Speaking of handbooks, I can’t think of any duller reading material than an employee handbook. I don’t think I’ve ever really read it until yesterday. I needed to dive in to find out details about taking leave once our placement arrives.
Both my wife and I need to continue to work once we receive our placement. Finances dictate that. Oh, how great it would be for her to be a stay-at-home mom. But, we can’t, at least not in the near future. However, when the child arrives, we will be taking a few days off to have time to bond and adjust to each other.
Fortunately, I haven’t been that sick over the years and I’ve amassed a healthy pile of sick leave. Vacation’s another story. Going to Israel last year cleaned house and we’ve got another big family trip on the horizon this spring (hopefully with a child!).
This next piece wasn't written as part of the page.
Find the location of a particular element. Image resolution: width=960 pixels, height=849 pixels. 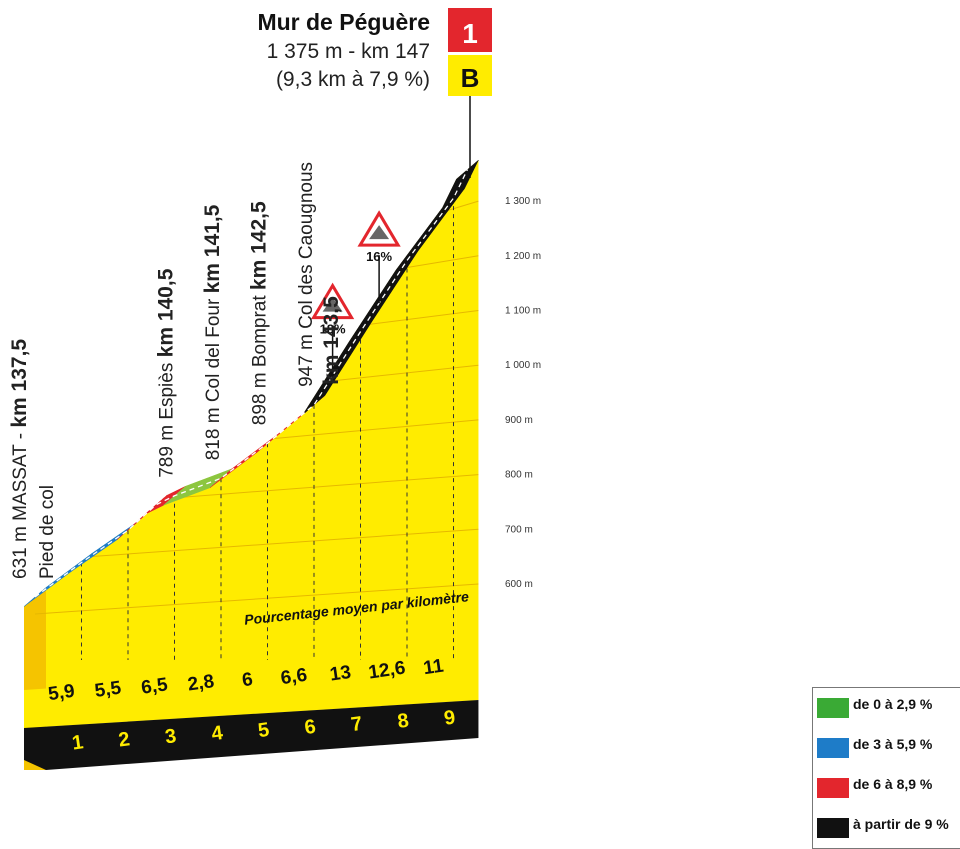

After reading up on our company’s policy on Foster Care, I saw only one obscure reference in the section about FMLA. A little confused, I e-mailed HR. It was at the tail end of a Friday, but next thing I knew the HR director popped into my office (somedays, I really like where I work) to get everything straightened out.
I’m glad we talked, becasue now I have a great understanding about FMLA and how leave works and all kinds of HR stuff that confused me greatly before. Long and short of it, for anything involving the child (adjustment period, court, planning meetings, dr’s appts, etc.), my company will let me use up any of my accrued leave before any unpaid leave kicks in.
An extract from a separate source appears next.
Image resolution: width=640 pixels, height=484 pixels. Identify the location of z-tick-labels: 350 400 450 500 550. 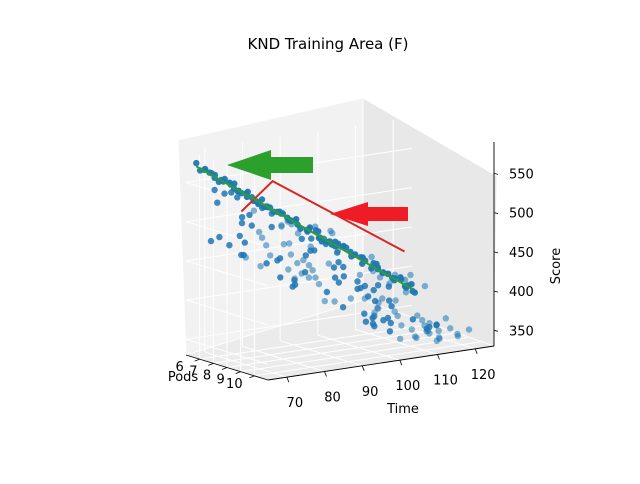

He even said that we can work out alternative working schedules if needed and that I would qualify for voluntary leave donation if we get to the point where I’d have to look at unpaid time. This was great and unexpected news as we don’t have the best of benefits here; however this information was quite welcomed and very, very much appreciated!
Now, well see what my wife’s company has to say. I feel like one more thing has been crossed off the list and settled. Simple things like knowing about leave go a long ways toward making sure your head’s in the game before facing so many other unknowns.